Because the day was so exquisitely lovely, the happy couple opted to have photos taken outdoors at picturesque Lincoln Landing at Ninth and Canal streets in downtown Lockport.
And that’s when things got a little topsy-turvy.
As the newlyweds smooched and kanoodled for the camera — an important item of the bride’s trousseau went missing — a ring that can never, ever be replaced.
This particular ring was neither the young woman’s engagement nor her wedding band. Nevertheless, it was important for two reasons: First, it represented the “something old” part of the wedding ritual — and because it was adorned with green stone — it was the perfect talisman for a St. Patrick’s Day bride.
Second, and more importantly, the ring was once the cherished possession of the bride’s great-grandmother — in other words, an irreplaceable heirloom.
Last Tuesday, the mother of the bride, Colleen Gosewisch, shared the tale of woe in the hope that someone, somewhere found the ring and is willing to return it.
“Based on the photographer’s chronological arrangement of photos, we know she lost the ring at Lincoln Landing,” Gosewisch said. “We have looked thoroughly searched the site, and even rented a metal detector but no luck.”
As Sherlock Holmes would point out, elementary evidence suggests the ring is somewhere in the park. But, it’s a tiny ring and a great big park — the proverbial needle in a haystack.
The band is yellow gold that tapers to a marquis. It is a wee, little thing: size three or four. A row of three small green stones graces the marquis portion of the ring. Getting the ring back would mean the world to a certain bride.
Baseball mitt found
Gary and Omaira Farries of Joliet dropped by with a pint-sized baseball mitt they found in their yard that likely belongs to a student of Troy Heritage School since their property borders the school. There’s a name on the glove: Jordan Siebers.
Denise Hiller of Crest Hill contacted me about an iPod her son lost on March 26, possibly at or in the vicinity of the McDonald’s on Broadway in Joliet.

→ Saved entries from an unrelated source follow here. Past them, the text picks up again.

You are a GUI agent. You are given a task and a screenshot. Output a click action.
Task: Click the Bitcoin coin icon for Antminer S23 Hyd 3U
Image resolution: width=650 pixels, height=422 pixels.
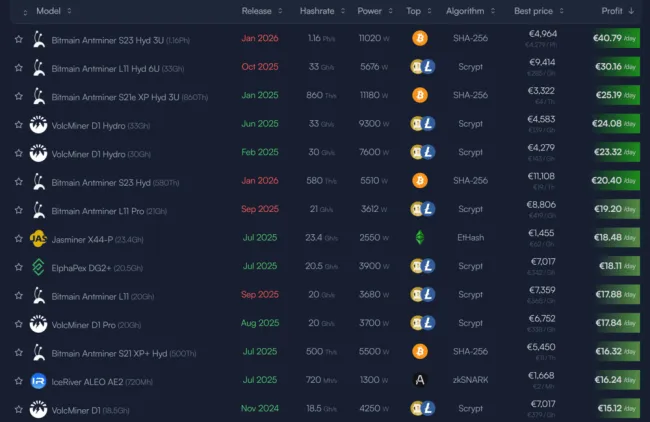click(x=420, y=39)
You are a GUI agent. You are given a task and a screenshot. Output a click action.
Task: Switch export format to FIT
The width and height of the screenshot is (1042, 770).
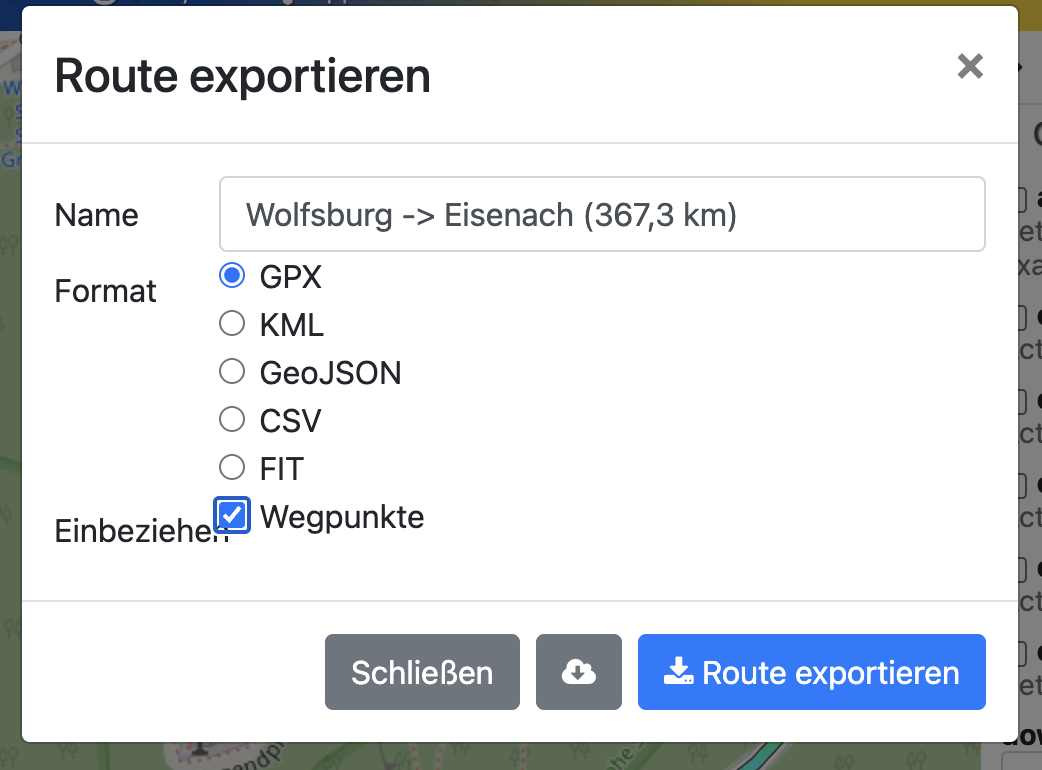(x=232, y=467)
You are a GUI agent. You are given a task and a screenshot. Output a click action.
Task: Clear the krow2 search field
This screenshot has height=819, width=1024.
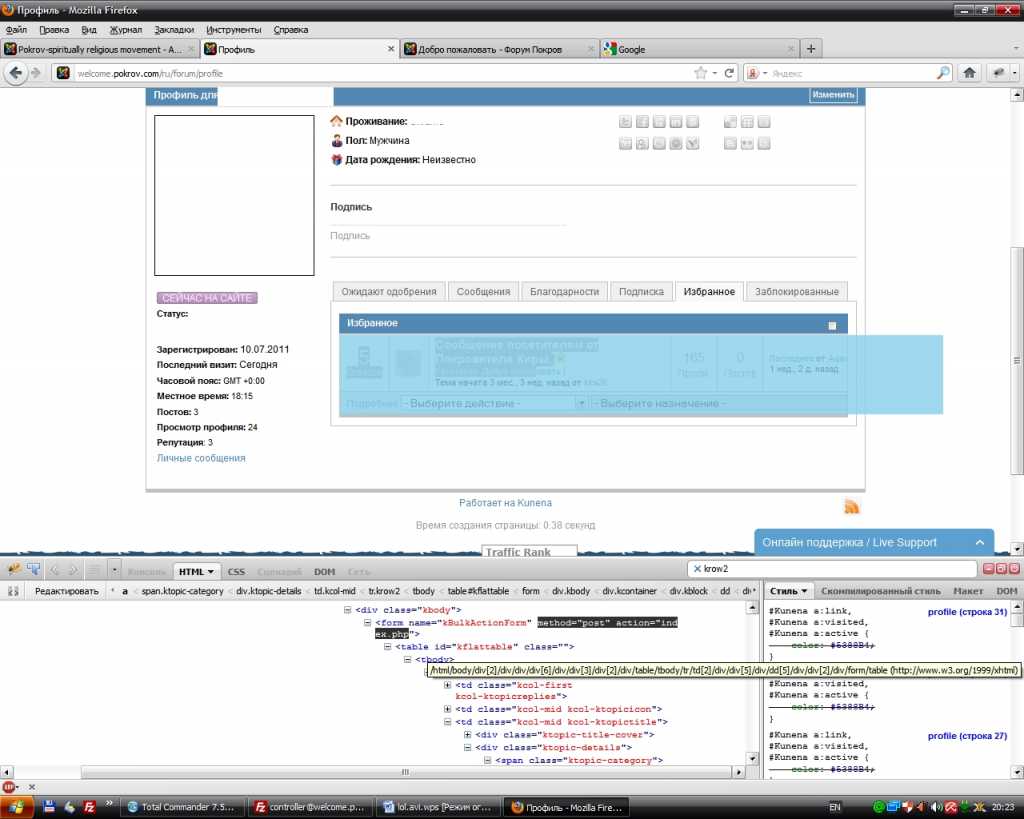pyautogui.click(x=697, y=569)
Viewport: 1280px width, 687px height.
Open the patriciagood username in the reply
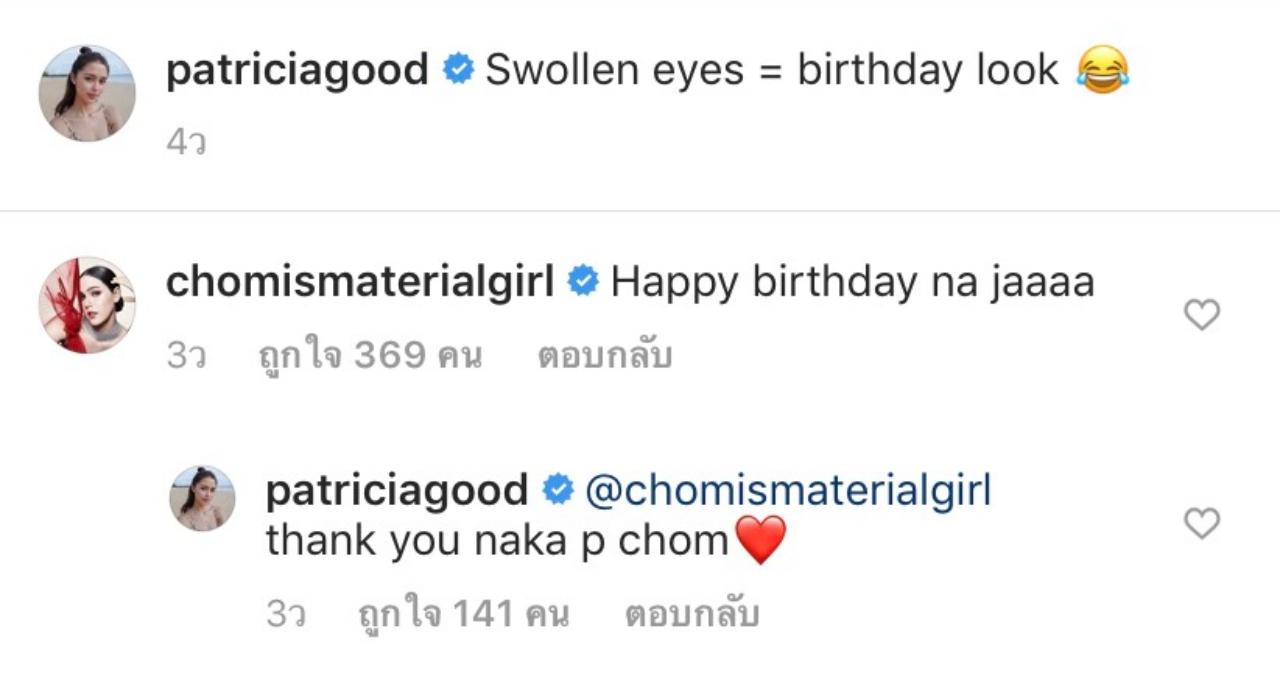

The screen of the iPod is cracked and the earphones were wrapped around its body.
Connector cord vanishes
Norm Fanning of Elwood lost the connector cord that keeps his camper hitched to his truck, and when you’re gearing up for summer fun, that’s a problem. In preparing for the camping/fishing season, he was moving his spring/summer necessities around when the cord dropped out of his pickup. It’s about 5-feet long with a round connector at either end.
Oil cap recovered
Sharon Cole of Joliet, dropped by last Tuesday with an automobile’s oil reservoir cap she found on the road that runs between the Wal-Mart and Menard’s shopping centers and Driver’s Services and Bookie Magee’s.